“Embrace of the Serpent” (2015): 3/5
In “The Four Fundamental Concepts of Psychoanalysis,” Lacan declares that “the subject constitutes himself out of the effects of the signifier,” (126). He clarifies that he is talking about the Cartesian subject here, “who appears at the moment when doubt is recognized as certainty” — so this ‘subject,’ is synonymous with the pronoun “I” as commonly understood in, for example, the clauses “I think,” or, “I am.” (This is the very first stage of subjecthood, which process is defined in more detail on p. 141.) Therefore, if ‘the sum of the effects of speech’ is to be understood as the all-encompassing division of the world into differences as the mind learns language — as it learns to differentiate the phenomena of experience according to the lines of language — then the “I” is thereby a sign within that structure; a remainder of what is left over after all the non-self of the world has been demarcated. It is a word defined by association and by what it has not been defined as not. And, therefore, a word that has as much malleability — and vulnerability — as any other in the web of a living language. (This is not the image of the objet a, as Lacan clarifies emphatically on p. 142 — this is just the “sign in relation to which, at first, [the subject] has been able to constitute himself as subject.” The paradox is there from the start.)
Freud’s essay on the Uncanny touches on a similar aspect of selfhood, albeit from a different direction, and not nearly so directly. The essay lists a number of different horror tropes that inspire that “unheimlich” feeling in readers and then declares that the connecting thread through all of them is the threatened return of the repressed, such as, for example, the return of the “repressed savage” that lurks within all “civilized” men. The descriptive passages, however, have always seemed to me to be suggestive of an alternative thesis: when Freud tries to connect the thread between the uncanniness of injuries to the eyes, twins, automata, and the return of severed limbs, what strikes me is not so much “the return of the repressed” as experiences that undermine the sense of self. The eyes are the windows to the self, as well as symbolic of the Lacanian gaze; twins threaten our own naive equation of uniqueness as identity; automata similarly undermine our understanding of animation as qualifications for selfhood; and the return of severed limbs calls into question the arbitrary boundaries of what parts of our bodies constitute “us.” Even his specific point about fears of ‘savagery,’ for him represented by the return of animism and thereby the supposition that all objects have selves, clearly relate this concept primarily as a threat to the Western idea of selfhood. While not in contradiction to his idea that uncanniness is about ‘the return of the repressed,’ his essay moreover advances the thesis that the feeling of “uncanniness” is precisely related to repressed anxiety about selfhood, and especially about that particular aspect of selfhood expressed in the word “I”.

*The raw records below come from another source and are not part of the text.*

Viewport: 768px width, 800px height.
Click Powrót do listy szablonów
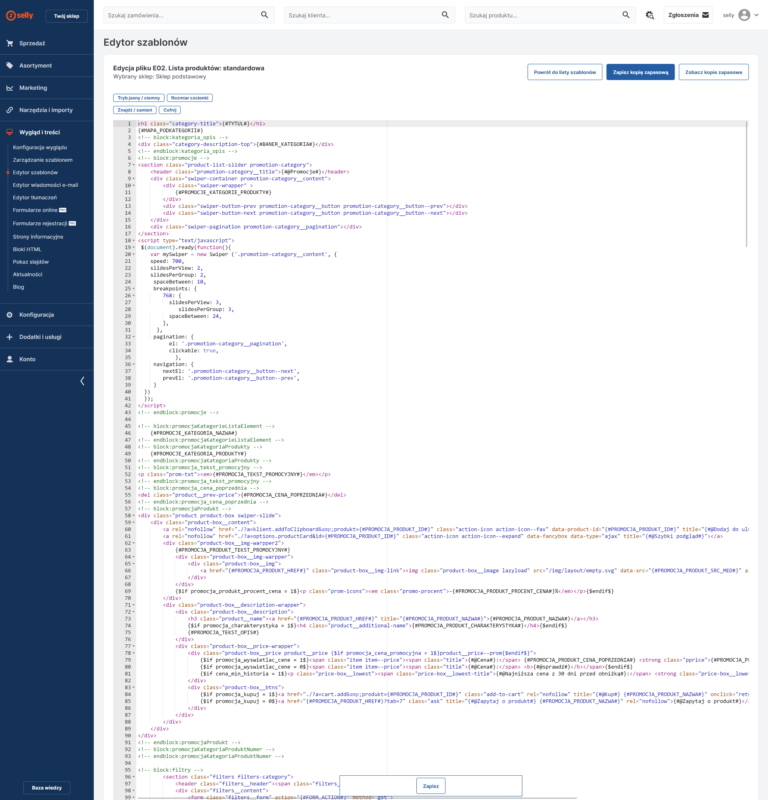point(563,73)
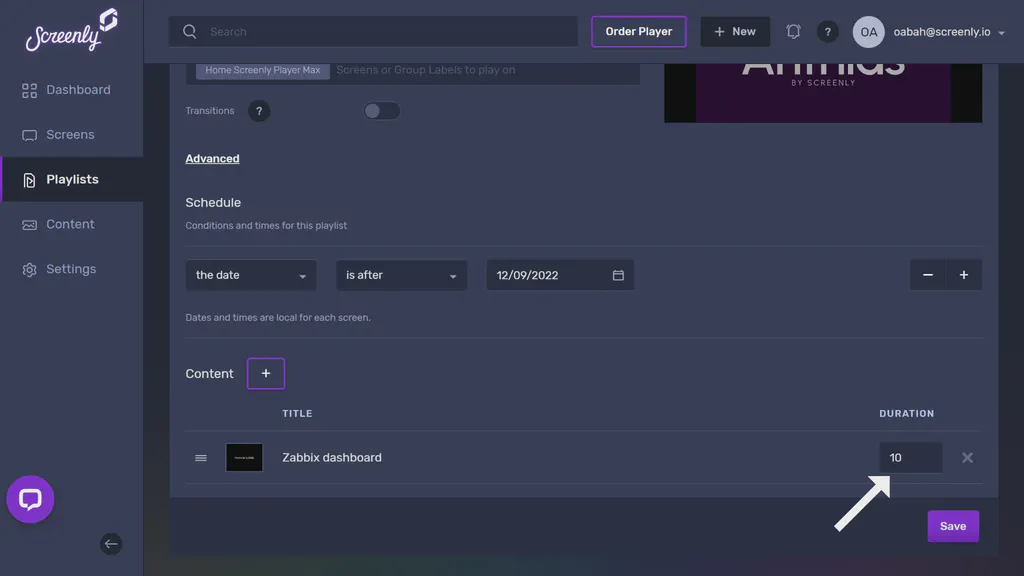Remove Zabbix dashboard with the X icon
Image resolution: width=1024 pixels, height=576 pixels.
(967, 457)
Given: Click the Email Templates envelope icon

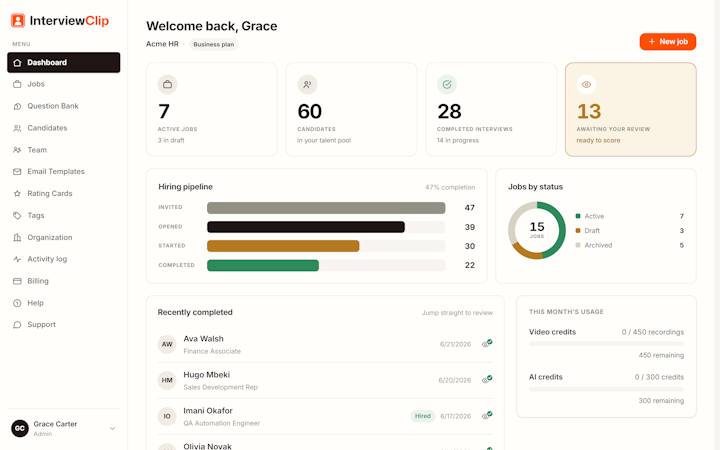Looking at the screenshot, I should [x=17, y=172].
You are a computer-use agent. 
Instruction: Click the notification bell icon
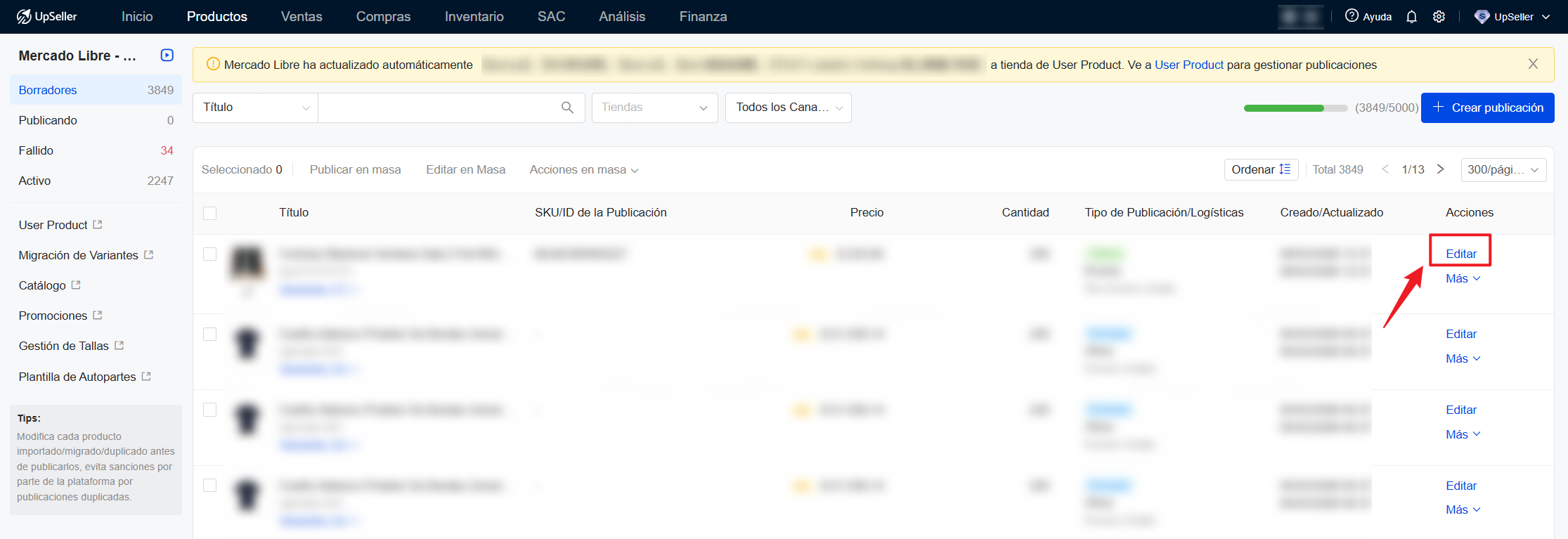(1411, 17)
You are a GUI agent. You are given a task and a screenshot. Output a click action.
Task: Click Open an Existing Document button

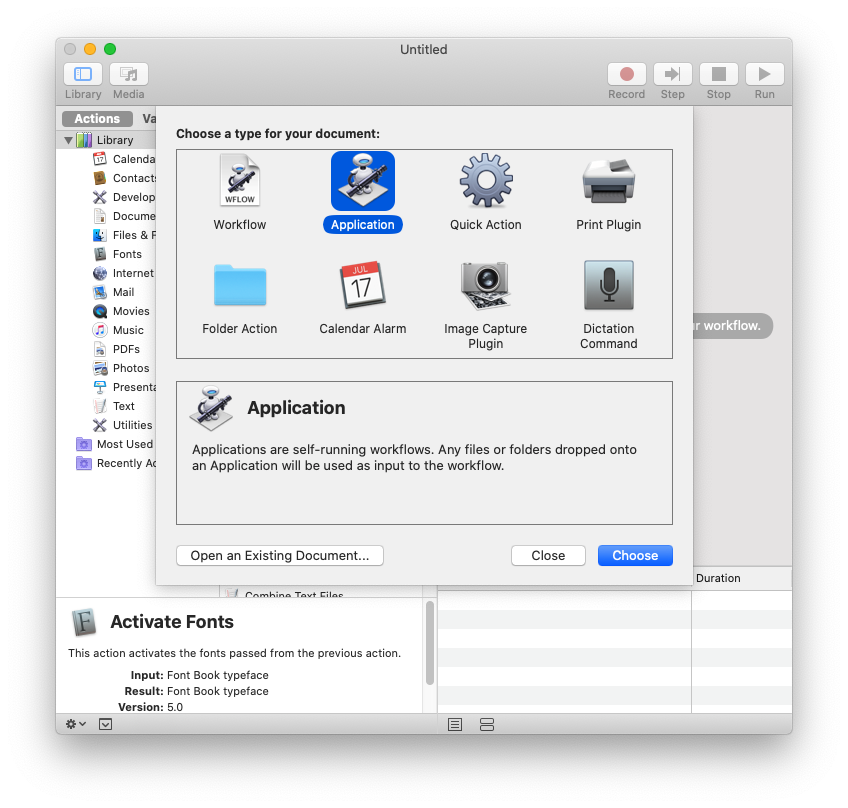tap(280, 555)
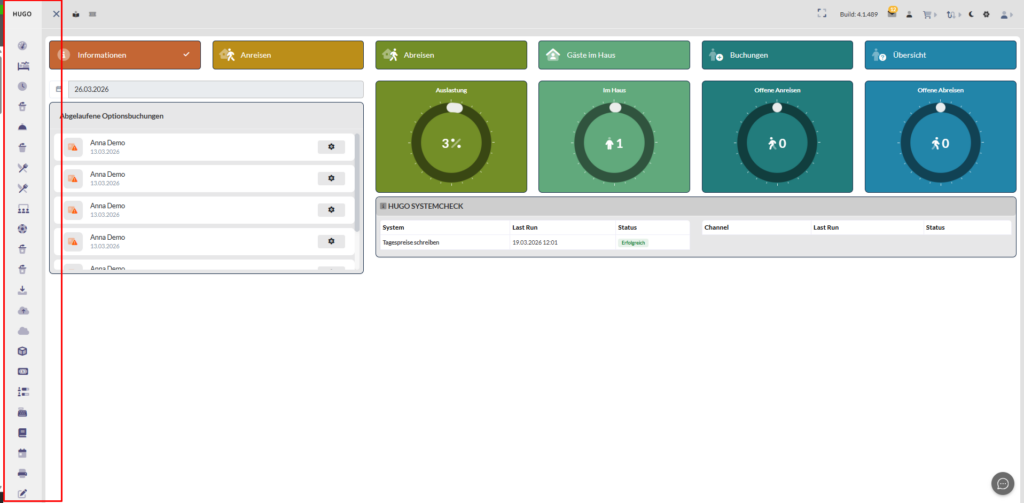Open the bed/rooms icon in the sidebar
The image size is (1024, 503).
(x=24, y=66)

Finally, when we bring in my above reading of Lacan’s “I”, we can posit that the uncanny is precisely the feeling of one’s own definition slipping. Freud already put forward the idea of psychological phenomena as made up of signs, but by putting psychological experience within language, Lacan allows us to take the analysis a step further still. The idea that trees have selfhood is threatening because it suggests, within the relational structure of language, that we have as much selfhood as a tree does. And even worse, then — because it overlaps with far more our definition of self — is the automaton. It is precisely the threat to the definition of “I” that invoke uncanniness.

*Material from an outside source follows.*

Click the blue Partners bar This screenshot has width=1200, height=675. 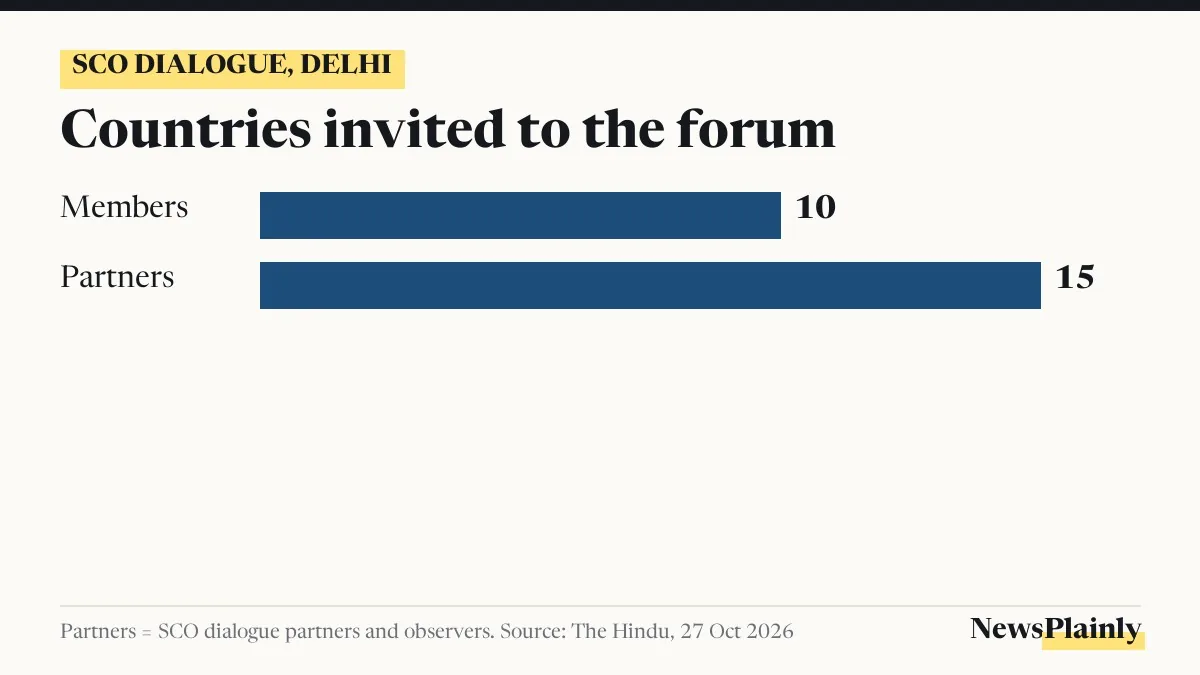point(650,285)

When we look at our own modern conventions of horror, then, we can, arguably, reverse-engineer our own discomfort to posit upon what exactly our modern definitions of self depend.
For example, take a look at the modern American zombie movie. While there is the more (one might say) universal uncanniness of a desiring body without a self, I would argue that the true uncanniness of the contemporary Hollywood zombie flick is the dissolution of individuality into the group death of the conformist hoard of consumers. The American self presupposes individuality, where to lose one’s individuality is tantamount to the death of self, and nowhere is this clearer than in zombie movies. The walking dead are almost universally presented as stereotypes, as the football-player zombie, as the cheerleader zombie, as the math teacher zombie, as the hillbilly zombie. At the same time, among the humans, the characters who survive or die without being infected are those who (generally speaking) prove themselves as more than their types — those who surprise the viewer with compassion, or generosity, or strength, or what have you. Those who fulfill the viewers’ expectations of weakness or jockness or stonerness are those who are consumed; they prove themselves zombies, as humans without individuality beyond stereotype, without self. They are worse than human; they are ordinary. They do not qualify for an American “I”.
Lacan’s text goes far beyond the incoherence of selfhood, of course. But more broadly, his use of linguistic structures as part of psychological experience opens the door to a whole host of similar analyses; uncanniness is by no means the only emotion that we can unpack as a sign of a certain psychological concept. While there is no essay by Freud on it to cite, I’m personally very interested in the feeling of truth, and upon what it might depend. Or any other feeling, really — if we follow Lacan and posit that a given psychological phenomena is not just a signifier but operates as the consequence of its role as a signifier, there’s no limit to how deep we can go.